I run run-flat (or ZP) 195/55-R16 on the rear of my GL1800 and I have used one of many brands. In July 2014 while riding in the MERA 5 & Dime, 20+ miles from Concordia, KS, on a gravel road with no cell reception my rear was punctured by something about the size of a pencil and lost all its air. My plug kit was old and long since dried up. I rode the motorcycle with no air to town, rode it around town the next day looking for help and a new tire (Concordia is a tiny town). Even after more than 35 miles (including 10 on gravel) at zero-pressure, Andy who changed the tire commented: "that tire was a bitch to get separated from the rim". Without being able to run a CT I would have been down another day and not finished the rally at all.

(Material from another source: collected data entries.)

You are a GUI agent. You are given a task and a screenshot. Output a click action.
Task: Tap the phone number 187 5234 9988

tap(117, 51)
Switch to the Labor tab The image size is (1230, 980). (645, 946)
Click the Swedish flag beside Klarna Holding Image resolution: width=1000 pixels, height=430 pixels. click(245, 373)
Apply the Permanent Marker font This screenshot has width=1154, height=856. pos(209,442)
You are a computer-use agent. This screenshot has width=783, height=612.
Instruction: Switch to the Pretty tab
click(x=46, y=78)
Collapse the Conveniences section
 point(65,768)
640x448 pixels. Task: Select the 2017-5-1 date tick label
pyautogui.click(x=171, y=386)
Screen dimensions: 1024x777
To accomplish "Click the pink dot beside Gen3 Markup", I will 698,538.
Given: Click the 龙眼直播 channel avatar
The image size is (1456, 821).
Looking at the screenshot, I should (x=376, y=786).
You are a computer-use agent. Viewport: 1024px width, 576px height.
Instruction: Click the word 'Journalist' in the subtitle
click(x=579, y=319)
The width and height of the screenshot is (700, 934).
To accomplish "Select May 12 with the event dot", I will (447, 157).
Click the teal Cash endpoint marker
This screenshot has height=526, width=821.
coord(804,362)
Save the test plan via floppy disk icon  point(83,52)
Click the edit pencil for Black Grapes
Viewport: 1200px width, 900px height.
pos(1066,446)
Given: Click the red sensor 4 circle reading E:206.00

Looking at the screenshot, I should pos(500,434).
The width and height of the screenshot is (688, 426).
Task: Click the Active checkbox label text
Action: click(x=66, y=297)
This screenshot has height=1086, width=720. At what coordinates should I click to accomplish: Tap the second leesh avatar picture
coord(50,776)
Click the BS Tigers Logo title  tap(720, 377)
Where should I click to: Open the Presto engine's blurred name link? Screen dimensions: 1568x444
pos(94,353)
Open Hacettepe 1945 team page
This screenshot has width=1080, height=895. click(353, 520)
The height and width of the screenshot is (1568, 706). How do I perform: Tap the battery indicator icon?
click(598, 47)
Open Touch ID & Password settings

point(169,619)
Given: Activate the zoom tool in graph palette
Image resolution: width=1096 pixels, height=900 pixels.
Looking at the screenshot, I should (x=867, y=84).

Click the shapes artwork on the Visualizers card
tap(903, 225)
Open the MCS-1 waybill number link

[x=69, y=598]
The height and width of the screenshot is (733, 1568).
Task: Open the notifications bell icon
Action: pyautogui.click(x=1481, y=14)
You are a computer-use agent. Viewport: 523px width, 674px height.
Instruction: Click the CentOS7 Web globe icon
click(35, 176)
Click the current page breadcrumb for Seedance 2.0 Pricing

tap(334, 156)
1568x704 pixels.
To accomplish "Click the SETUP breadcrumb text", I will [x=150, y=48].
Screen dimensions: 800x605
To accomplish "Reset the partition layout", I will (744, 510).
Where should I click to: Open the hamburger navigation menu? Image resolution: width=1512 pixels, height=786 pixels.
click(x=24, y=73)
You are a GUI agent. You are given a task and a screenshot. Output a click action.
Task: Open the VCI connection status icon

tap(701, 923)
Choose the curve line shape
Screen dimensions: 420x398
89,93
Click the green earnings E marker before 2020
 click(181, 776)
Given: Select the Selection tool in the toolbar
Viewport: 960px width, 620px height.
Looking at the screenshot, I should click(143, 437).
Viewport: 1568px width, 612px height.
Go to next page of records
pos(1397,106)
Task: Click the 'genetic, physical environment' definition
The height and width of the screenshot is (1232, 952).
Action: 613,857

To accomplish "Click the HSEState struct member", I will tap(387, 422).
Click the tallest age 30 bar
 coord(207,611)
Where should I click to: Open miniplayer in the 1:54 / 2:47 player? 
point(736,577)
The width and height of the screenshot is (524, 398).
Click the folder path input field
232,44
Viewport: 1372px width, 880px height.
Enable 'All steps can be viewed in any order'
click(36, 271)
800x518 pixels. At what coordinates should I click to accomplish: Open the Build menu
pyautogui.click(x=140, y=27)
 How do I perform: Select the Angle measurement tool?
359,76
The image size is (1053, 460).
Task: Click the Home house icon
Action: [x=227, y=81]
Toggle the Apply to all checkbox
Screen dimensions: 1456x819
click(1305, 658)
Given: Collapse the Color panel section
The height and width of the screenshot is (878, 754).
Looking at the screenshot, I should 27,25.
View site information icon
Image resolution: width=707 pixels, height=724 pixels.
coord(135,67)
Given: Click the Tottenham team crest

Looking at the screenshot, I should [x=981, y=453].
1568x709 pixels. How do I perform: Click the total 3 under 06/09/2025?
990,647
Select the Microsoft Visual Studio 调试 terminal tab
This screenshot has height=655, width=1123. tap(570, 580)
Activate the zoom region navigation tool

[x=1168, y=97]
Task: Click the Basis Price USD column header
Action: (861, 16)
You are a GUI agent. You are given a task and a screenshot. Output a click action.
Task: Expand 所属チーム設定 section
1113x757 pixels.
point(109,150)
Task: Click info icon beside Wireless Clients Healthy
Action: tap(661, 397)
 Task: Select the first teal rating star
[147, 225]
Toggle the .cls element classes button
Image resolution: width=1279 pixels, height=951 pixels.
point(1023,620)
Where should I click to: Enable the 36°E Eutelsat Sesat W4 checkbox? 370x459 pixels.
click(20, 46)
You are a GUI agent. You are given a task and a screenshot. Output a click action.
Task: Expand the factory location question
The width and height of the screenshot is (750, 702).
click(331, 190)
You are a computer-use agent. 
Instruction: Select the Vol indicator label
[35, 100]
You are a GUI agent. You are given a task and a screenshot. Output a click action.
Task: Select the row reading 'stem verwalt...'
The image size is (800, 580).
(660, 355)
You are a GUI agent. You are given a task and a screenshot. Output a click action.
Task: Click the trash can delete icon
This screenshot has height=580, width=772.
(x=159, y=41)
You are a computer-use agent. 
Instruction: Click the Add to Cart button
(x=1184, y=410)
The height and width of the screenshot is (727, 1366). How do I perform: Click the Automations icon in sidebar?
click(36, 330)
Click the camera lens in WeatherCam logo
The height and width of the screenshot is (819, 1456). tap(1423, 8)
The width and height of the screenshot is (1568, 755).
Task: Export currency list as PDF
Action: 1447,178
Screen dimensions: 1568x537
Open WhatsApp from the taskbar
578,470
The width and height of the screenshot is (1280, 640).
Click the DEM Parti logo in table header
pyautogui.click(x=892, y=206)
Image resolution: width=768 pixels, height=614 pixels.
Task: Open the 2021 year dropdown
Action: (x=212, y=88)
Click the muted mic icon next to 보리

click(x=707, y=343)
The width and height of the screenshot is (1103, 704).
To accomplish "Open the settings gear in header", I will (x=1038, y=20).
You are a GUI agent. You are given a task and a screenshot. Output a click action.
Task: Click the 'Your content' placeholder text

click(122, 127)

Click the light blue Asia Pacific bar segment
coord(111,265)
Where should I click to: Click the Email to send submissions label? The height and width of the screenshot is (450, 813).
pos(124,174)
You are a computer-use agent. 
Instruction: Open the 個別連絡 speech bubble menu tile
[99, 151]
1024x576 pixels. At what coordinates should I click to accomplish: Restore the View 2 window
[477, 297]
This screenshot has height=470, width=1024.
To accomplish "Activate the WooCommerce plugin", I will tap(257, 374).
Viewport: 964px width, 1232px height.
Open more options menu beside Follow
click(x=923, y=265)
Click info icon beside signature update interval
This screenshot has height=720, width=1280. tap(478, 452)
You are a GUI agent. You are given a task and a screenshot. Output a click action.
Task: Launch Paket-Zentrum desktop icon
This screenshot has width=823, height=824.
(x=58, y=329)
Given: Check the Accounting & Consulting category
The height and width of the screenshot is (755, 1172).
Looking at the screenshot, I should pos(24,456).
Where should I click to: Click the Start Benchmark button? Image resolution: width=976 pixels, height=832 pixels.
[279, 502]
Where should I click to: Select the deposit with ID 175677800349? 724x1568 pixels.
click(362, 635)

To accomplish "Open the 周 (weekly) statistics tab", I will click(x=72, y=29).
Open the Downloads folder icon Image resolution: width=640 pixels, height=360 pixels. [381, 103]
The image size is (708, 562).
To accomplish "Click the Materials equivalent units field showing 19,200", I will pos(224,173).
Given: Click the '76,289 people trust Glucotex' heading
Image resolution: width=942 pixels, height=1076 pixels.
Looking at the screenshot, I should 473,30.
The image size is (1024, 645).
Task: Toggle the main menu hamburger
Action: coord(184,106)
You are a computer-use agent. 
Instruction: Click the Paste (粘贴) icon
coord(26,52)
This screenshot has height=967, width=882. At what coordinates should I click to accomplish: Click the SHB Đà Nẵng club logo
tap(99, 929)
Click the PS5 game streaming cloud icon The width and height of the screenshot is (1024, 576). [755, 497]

I believe the science that indicates CT's are not suited for motorcycles but I think it is possible the studies are not complete. There is a mountain of anecdotal evidence that suggests CT is not dangerous so long as you understand its limitation (low-speed issues and corners).
 

Patrick Ford

Premier Member
IBR Finisher
#32
I'm not the greatest rider by any means but I have not found any limitations with my C/Ts. The rear end grabs a little at low speed on uneven roadways. The GL takes a bit more to pull over in a turn but takes about 10-15 minutes to get used to.
I have leaned over to the point of scraping hard parts with a KU-31, not on purpose but it did so with no problem.
I like the run flat Kumho best for John's reason. The best deal is an Atlas, found on Amazon for $48. It was recommended by Greg Rice and was an excellent tire. I have s brand new one in the garage along side a new KU-31 for use next June.
YRMV.
 

Patrick Ford

Premier Member
IBR Finisher
#33
I said Atlas and ment to say Achilles tires. I need a caretaker to help me with e mail.